In February 2021, the garden was badly affected by severe flooding.

==Location==
The area has a mild climate, with mild winters, due to the influence of the North Atlantic Current and the Gulf Stream. The combination of this, acidic soils and the sheltered aspect of the gardens enables plants to be cultivated which would not normally survive outdoors in Scotland, with species from as far away as Chile, Vietnam, Australia and New Zealand all thriving in Logan's borders.

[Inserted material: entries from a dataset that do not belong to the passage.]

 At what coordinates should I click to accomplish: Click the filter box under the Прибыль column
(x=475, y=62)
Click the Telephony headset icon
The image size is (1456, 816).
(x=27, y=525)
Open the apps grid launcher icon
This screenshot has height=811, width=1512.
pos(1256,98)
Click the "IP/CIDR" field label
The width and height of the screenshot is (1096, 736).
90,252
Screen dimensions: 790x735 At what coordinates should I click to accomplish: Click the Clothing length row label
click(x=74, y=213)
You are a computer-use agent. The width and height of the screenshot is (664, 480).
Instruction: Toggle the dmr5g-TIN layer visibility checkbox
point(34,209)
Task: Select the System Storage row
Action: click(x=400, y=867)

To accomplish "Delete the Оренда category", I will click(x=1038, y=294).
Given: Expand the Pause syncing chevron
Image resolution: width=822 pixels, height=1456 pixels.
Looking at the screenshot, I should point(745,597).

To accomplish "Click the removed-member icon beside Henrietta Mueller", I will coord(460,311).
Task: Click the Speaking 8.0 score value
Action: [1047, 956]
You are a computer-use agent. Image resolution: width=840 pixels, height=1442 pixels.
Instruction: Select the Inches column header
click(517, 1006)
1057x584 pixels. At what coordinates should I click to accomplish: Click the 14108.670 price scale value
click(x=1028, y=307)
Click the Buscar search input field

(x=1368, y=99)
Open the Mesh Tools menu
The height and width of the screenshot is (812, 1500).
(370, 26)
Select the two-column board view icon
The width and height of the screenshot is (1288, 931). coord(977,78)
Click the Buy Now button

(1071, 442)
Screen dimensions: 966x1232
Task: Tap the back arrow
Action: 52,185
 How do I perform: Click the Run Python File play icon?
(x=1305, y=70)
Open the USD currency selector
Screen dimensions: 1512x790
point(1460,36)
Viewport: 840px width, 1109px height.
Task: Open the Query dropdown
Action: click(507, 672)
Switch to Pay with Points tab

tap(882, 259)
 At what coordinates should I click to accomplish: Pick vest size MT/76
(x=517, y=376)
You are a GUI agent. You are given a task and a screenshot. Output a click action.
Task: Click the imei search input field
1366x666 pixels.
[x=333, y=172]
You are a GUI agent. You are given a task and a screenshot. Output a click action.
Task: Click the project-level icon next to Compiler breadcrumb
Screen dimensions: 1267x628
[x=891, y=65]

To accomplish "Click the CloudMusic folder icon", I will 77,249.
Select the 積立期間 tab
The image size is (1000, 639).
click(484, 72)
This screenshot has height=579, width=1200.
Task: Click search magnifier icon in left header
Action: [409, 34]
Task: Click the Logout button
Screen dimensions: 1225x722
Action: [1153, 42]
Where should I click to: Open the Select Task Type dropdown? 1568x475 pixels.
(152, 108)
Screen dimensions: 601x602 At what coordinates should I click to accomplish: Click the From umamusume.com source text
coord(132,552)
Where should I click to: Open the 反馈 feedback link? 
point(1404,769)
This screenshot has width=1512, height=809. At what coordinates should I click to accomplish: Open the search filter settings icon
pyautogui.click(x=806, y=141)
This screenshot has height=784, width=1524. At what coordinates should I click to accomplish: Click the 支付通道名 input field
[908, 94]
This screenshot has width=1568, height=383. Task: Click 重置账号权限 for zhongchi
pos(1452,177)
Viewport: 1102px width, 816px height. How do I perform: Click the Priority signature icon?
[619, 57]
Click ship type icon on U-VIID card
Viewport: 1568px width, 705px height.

Features of Logan include a sizeable Walled Garden complete with formal fish pond, an eco-Conservatory housing a variety of South African plants, Tasmanian Creek area, and Discovery Centre which houses various exhibitions throughout the seasons.

==Collections==
Logan Botanic Garden has some 2,500 species in total and 120 species that are threatened with extinction. The road approach to the garden is notable for its mature collection of Trachycarpus fortunei (Chusan Palms) that line the road as an avenue.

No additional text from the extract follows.